When the Center launched its efforts 17 years ago, few if any companies disclosed or had board oversight of their political spending with corporate funds. Today, these practices are the norm. As the soon-to-be released 2020 CPA-Zicklin Index will show, 247 S&P 500 companies disclose some or all of their political spending with corporate funds, and 263 S&P 500 companies have some level of board oversight of their political spending. The Index, issued annually by CPA and The Wharton School’s Zicklin Center for Business Ethics Research, is a benchmarking of the political disclosure and accountability policies of the S&P 500. Those companies are among dominant political spenders.

Shareholder engagement has brought success at many companies. But more work remains to be done, and shareholders and companies will pay a steep price if the new rule remains intact.

Looking ahead, the new rule is unsupportable by the record and will be challenged in court.

Beyond the legal challenge, shareholders will continue to press companies, and companies will need to act responsibly and adopt strong sunlight and accountability policies. Those that fail to do so will be putting themselves at risk. Most recently that risk was spotlighted by the litigation FirstEnergy, the Akron, Ohio utility, is facing as a result of multi-million dollar contributions it made to a nonprofit ‘dark money’ organization ensnared in an alleged corruption scandal.

In Brief

Sanford Lewis, Director, Shareholder Rights Group, said:

The provisions of the new rule, separately and together, are a mix of the ill-advised and unlawful, involve impractical micromanagement of relationships between clients, advisors, shareholders and companies, and in undermining shareholder rights will have significant unintended consequences on investor protection, the public interest, efficiency and competition.
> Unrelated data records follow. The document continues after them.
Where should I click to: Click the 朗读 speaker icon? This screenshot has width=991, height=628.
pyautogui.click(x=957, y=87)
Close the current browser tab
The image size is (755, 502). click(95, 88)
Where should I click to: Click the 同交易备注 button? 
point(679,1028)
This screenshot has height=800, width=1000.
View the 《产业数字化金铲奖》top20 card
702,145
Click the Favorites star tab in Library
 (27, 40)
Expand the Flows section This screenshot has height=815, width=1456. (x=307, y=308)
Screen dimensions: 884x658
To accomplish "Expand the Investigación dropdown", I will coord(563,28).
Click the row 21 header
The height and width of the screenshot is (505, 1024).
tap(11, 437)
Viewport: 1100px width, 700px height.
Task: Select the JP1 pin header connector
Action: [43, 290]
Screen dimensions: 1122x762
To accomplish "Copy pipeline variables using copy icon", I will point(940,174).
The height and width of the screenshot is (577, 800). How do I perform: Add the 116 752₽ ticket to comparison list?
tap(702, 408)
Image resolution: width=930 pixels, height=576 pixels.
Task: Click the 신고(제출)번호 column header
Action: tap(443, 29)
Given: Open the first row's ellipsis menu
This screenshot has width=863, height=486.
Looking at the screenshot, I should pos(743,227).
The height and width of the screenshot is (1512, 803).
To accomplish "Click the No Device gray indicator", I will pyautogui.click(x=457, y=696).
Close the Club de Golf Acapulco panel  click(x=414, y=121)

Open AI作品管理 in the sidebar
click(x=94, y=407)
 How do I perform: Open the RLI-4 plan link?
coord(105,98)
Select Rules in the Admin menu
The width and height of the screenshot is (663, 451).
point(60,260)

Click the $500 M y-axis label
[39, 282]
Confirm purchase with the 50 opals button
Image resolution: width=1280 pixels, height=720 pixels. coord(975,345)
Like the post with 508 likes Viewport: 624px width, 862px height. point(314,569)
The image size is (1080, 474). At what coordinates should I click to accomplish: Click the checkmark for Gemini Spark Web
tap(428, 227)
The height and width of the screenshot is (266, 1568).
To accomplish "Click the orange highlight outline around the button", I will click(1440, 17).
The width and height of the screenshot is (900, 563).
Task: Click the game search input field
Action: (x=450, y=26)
Laura Campos, Director of Corporate & Political Accountability at the Nathan Cummings Foundation noted:

Rather than protecting investors, these new rules serve only to remove an important check on the myopic pursuit of short-term profits at the behest of corporate executives and their trade associations. As support for shareholder proposals on investment-relevant issues like climate change and racial equity has grown, so too have efforts to shut down shareholders’ ability to file proposals.